Christmas present past
Christmas Day 1974, forty years ago, I received a fishing rod as a Christmas present. It was not my first, my great grandmother had given me money for a sea fishing rod when I was ten, but it was the first coarse fishing rod I could call my own, until then I had borrowed one from my father. It is probably still lying somewhere, never having had many hours of use.
In teenage years, I would have cycled with friends to the River Cary, on the moorland north of our village, or would have cycled from my grandparents’ farm down to the banks of the River Parrett. Not once did I ever catch anything, perhaps I was using the wrong tackle, the wrong bait, or fishing at the wrong time, or in the wrong place. Perhaps it was just a lack of patience, a lack of willingness to sit long enough on a river bank.
There have been moments when I have wished I had been the sort of person who might have spent countless hours using that fishing rod. Like watching a couple on a beach on an autumn evening last year.
There appeared, from seemingly nowhere, two figures.

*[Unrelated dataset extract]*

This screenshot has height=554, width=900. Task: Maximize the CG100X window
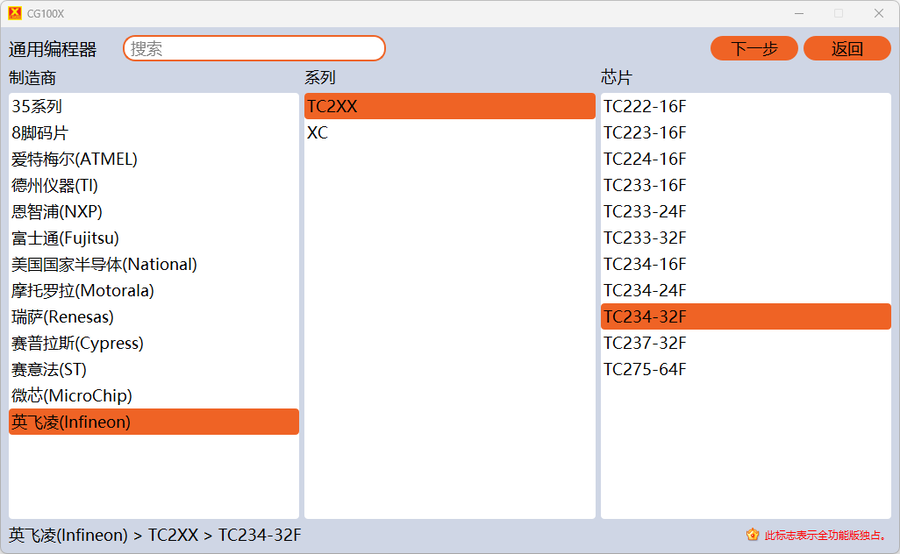(838, 13)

He carried a bag on his back and a fishing rod in each hand; she walked just behind him, chatting as they walked along. A night fisherman, one of those who appear after everyone else has gone home, one who enjoys the beach in the dark hours of silence. Was he going to fish alone, or would his companion remain, sitting with him staring out into the darkness of the Atlantic?
It had seemed a picture of perfect contentment. To be able to walk down onto the beach for a night’s fishing suggested there was no other demand upon his time; there was no need to be anywhere in the morning; no need to worry that someone might be looking for him, or that someone might phone. To be a night fisherman meant freedom, not a worry in the world. Perhaps back in the car there would have been a flask and sandwiches; perhaps the lady with him remained for a while and then returned home; perhaps she arranged to call back at some late hour, or waited until morning time.

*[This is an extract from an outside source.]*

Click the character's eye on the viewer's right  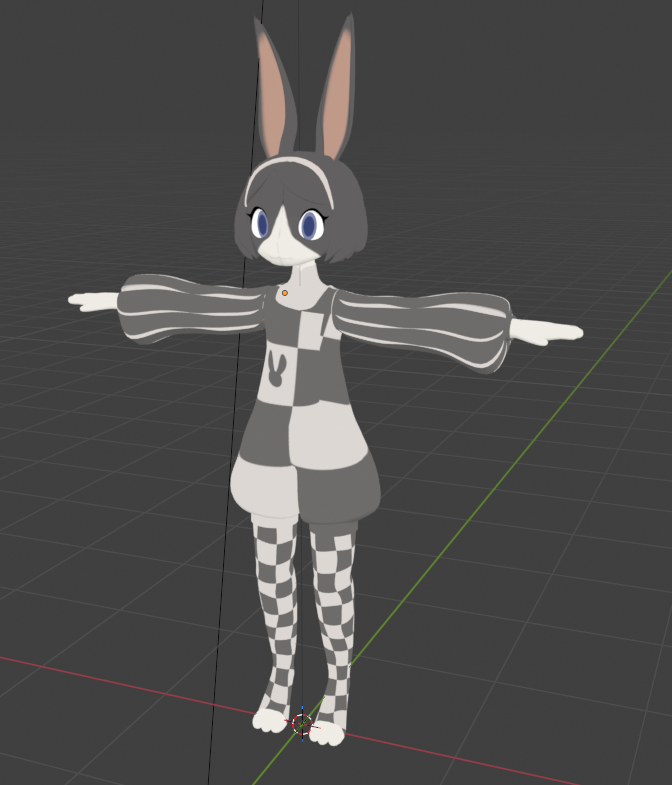point(310,226)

To have sat there, watching, feeling for a tautness in the line; slowly winding in the baited hook and weight before, once more, casting them deep into the surf; pushing the handle of the rod deep into the firm sand and sitting down, waiting to catch sight of movement of the rod’s tip; seemed a pastime of perfect contentment. Or perhaps it took a perfectly contented person to pass their time in such a way.
Being given a fishing rod for Christmas does not make one a fisherman.